Leitung Konfessionskundliches Institut
Der Leiter vertritt das Kollegium des Konfessionskundlichen Instituts nach außen. In der Geschichte des Instituts haben die Leiter ihre je eigenen Akzente gesetzt. Die Aufbauphase unter Wolfgang Sucker, die Beschäftigung mit den Ergebnissen des Zweiten Vatikanischen Konzils durch Joachim Lell, das Interesse an der südamerikanischen Befreiungstheologie und der europäischen Perspektive des Protestantismus durch Reinhard Frieling oder die Auseinandersetzung mit der Gemeinsamen Erklärung zur Rechtfertigungslehre durch Jörg Haustein - jede Zeit hat ihre Themen und Schwerpunkte gesetzt.

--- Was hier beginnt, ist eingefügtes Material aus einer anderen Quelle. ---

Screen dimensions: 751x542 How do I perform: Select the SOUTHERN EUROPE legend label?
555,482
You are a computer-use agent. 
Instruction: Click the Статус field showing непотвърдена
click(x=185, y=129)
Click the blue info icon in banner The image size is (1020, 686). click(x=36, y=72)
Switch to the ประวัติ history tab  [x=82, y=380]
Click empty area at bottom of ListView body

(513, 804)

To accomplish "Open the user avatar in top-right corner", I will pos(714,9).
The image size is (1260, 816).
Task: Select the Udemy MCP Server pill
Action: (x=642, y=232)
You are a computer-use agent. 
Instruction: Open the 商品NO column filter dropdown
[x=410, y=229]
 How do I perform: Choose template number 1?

Intern ist der Leiter für die Abstimmung der wissenschaftlichen Arbeitsgebiete zuständig. Das Kollegium pflegt traditionell ein Kollegialitätsprinzip - Entscheidungen werden gemeinsam getroffen. Die Leitung des Instituts wird von einem Mitglied des Kollegiums wahrgenommen. Dieses besteht aus den wissenschaftlichen ReferentInnen und dem Geschäftsführer.
Seit März 2007 amtiert mit Pfarrer Dr. Walter Fleischmann-Bisten M.A. erstmals der
Freikirchen-Referent als Leiter. Er ist gleichzeitig
Generalsekretär des Evangelischen Bundes.